Pound for Pound Sterling: We Still Have the World’s Top Shallow Set
The English are having a fine old time in New York — we’re sort of like their Mexico right now, a place where you can throw around your powerful loot and loosen your tie, get away from real-world concerns back home … just unwind a little. Witness last week’s unprecedented bubbly fest at Pink Elephant, financed by the crass, beleaguered billionaire who owns troubled English Premier League squad Newcastle. While he was being shredded back home in the press, heavyset honcho Mike Ashley dropped $220,000 on bottles of Cristal, even finding time to spread the champagne love with various bottle hawks and other moochers who reportedly knew him only as “soccer guy.” UK tabs brilliantly referred to the beneficiaries of the clueless Ashley’s largesse as “Manhattan’s shallow set.”
These included, according to The Daily Mail, the runoff from an Entourage party wrapping up down the street: “Actors Kevin Connolly and Jeremy Piven swilled champagne with former Dallas Cowboys star Deion Sanders, ex-Boston Red Sox baseball star Mo Vaughn, and Black Eyed Peas’ singer Will.I.Am. They all joined in, but none of them knew who Ashley was.”

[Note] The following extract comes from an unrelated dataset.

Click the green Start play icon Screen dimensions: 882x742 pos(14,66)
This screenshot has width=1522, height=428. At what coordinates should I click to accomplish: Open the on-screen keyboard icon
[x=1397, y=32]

Moving on to some higher brow though equally shallow set-worthy festivities financed by UK funds, last night we checked out the opening of “The Outsiders” show at the pop-up Lazarides Gallery space on the corner of Bowery and Houston. The turnout for the UK gallery’s temporary spot represented the cream of the downtown scene. We spotted round-rimmed Jeffrey Deitch surveying the foreign invaders, select art world players from London/New York gallery Haunch of Venison, and of course the ubiquitous Beatrice Inn types who unanimously agreed the show was stellar as they got loaded on endless, quality booze courtesy of Belvedere. Cool French performance artist Coco Dolle scouted for Amazons in the crowd while supporting a creepy, masked pal who was shrieking like a hyena while injecting a blonde model with black ink that dripped off her back in the form of a Chanel logo, much to the delight of all.
The highlight was the impressive quality of the pieces on display — even if seeing lots of “street art” co-opted and put on display by a fancy gallery is always a tad unsettling, like seeing a bunch of sad elephants prancing around a circus tent. The lowlight — and the proof that the shallow set extends to both the haute and base elements of Manhattan — came toward the end of the vodka-fueled festivities, when a pleasant little old lady from the neighborhood approached and asked the clipboard chick working the door if she could come inside to take a look. As the door girl informed her (with the efficiency of a 1Oak door diva) that she did not make the cut, a pretty model girl breezed past her with nary a problem. Proving that New York’s economy can explode, but our shallow set will always be world class.